_Data_:
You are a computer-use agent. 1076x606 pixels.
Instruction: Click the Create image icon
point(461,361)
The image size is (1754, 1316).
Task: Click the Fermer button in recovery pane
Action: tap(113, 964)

_Work instructions_:
Count the lines in the rows above that contain the string "image", matching case exactly. Reply with the number alone.

_Response to the task_:
2